■ Exercise details: Repeat verbatim, and only, the lines of the data below, beginning at the line that contains "You are a GUI" and stopping after the line that contains "The width and".

■ The data:
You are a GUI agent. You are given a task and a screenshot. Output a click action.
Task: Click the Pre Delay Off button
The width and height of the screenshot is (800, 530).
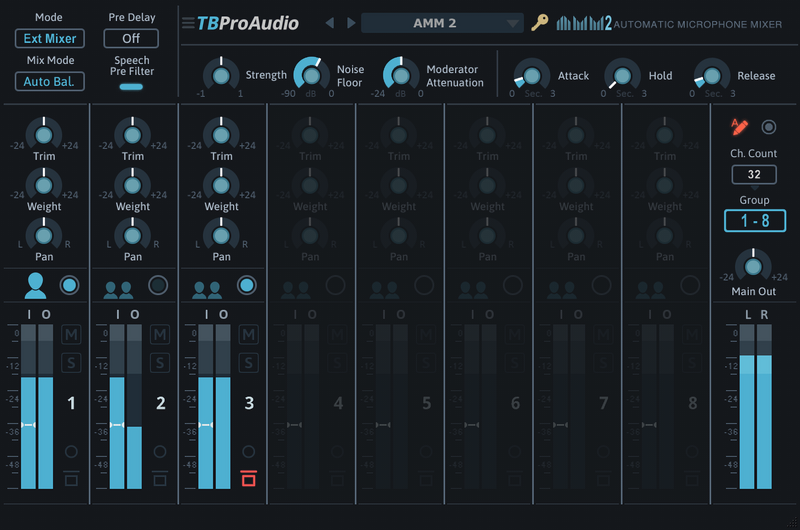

...

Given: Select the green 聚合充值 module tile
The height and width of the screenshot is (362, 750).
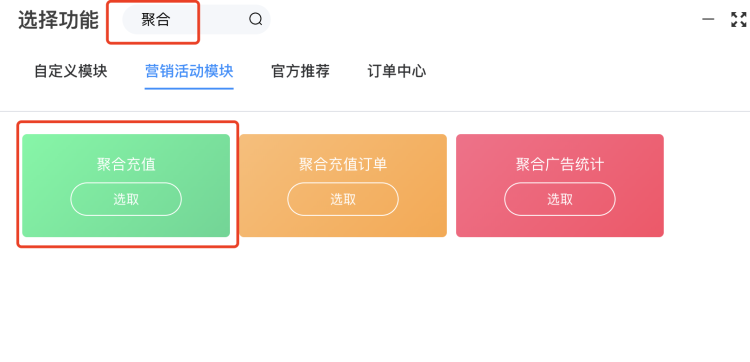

■ Response below:
You are a GUI agent. You are given a task and a screenshot. Output a click action.
Task: Click the Pre Delay Off button
The width and height of the screenshot is (800, 530).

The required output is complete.